Source document:
The simplest SQLite common table expression tutorial
I've been trying to wrap my head around Common Table Expressions for a while, and all the tutorials I've read started out with "simple" examples that were way too advanced for me to follow. Here's my attempt to write a tutorial that starts as simple as possible.First, let's start with the simplest query:
sqlite> SELECT 1;
1
sqlite>
All this does is return a result set containing a row. Next, consider the simplest subquery:
sqlite> SELECT * FROM ( SELECT 1 );
1
sqlite>
This just selects all the results from the subquery -- which in this case, is just a single row. A "Common Table Expression" is basically the same as a subquery, except assigned a name and defined prior to the query in which it's referenced. Accordingly, the simplest CTE version of the above query would be like:
sqlite> WITH one AS ( SELECT 1 )SELECT * FROM one;
1
sqlite>
Breaking that down a bit further:
We've defined a common table expression named "one"

Exercise objective:
In the SQLite tutorial above, how does a common table expression differ from a subquery?

Data lines:
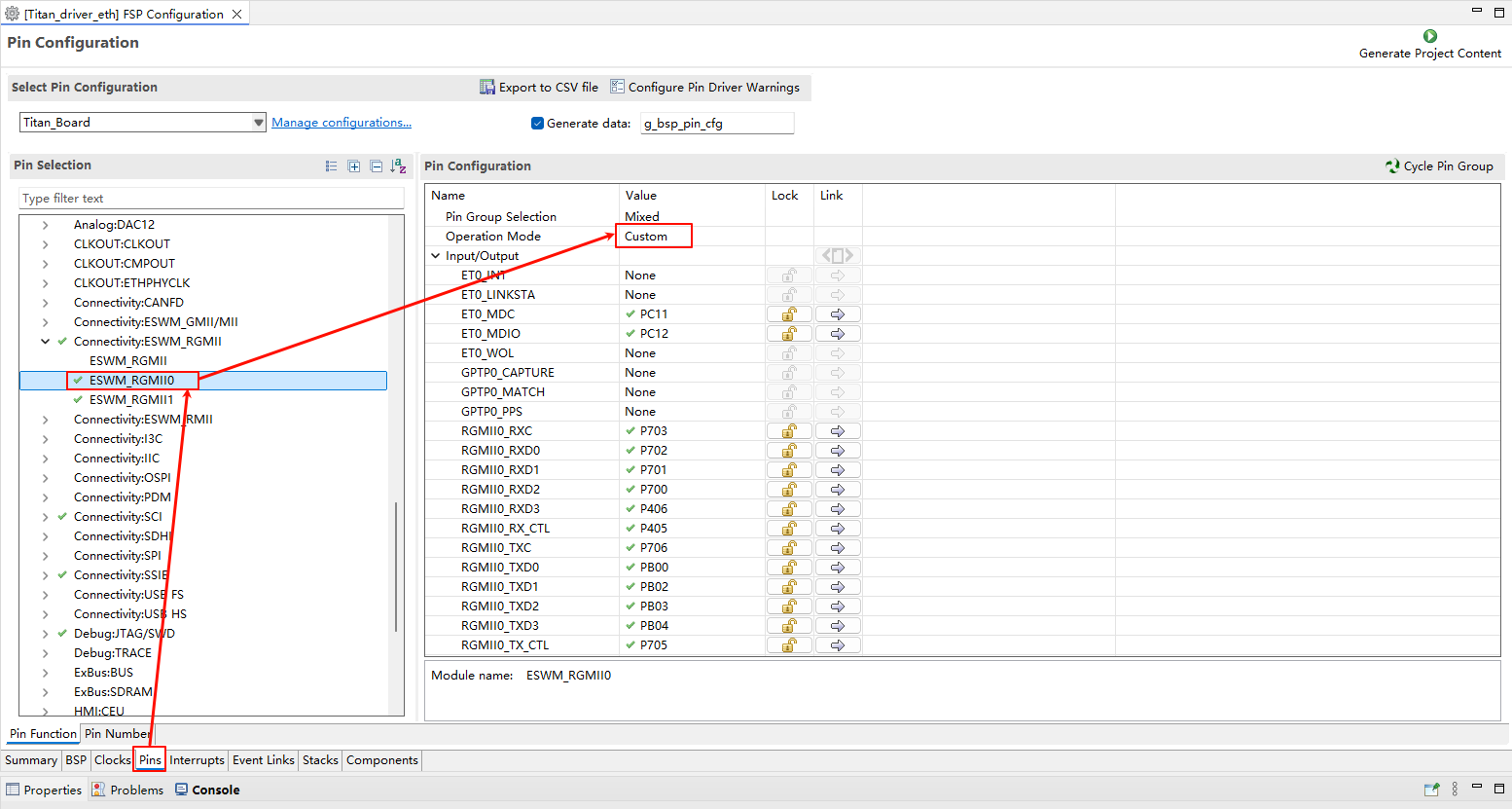The width and height of the screenshot is (1512, 809).
Task: Uncheck Generate data checkbox
Action: tap(537, 124)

Response for this exercise:
It is assigned a name and defined before the query that references it.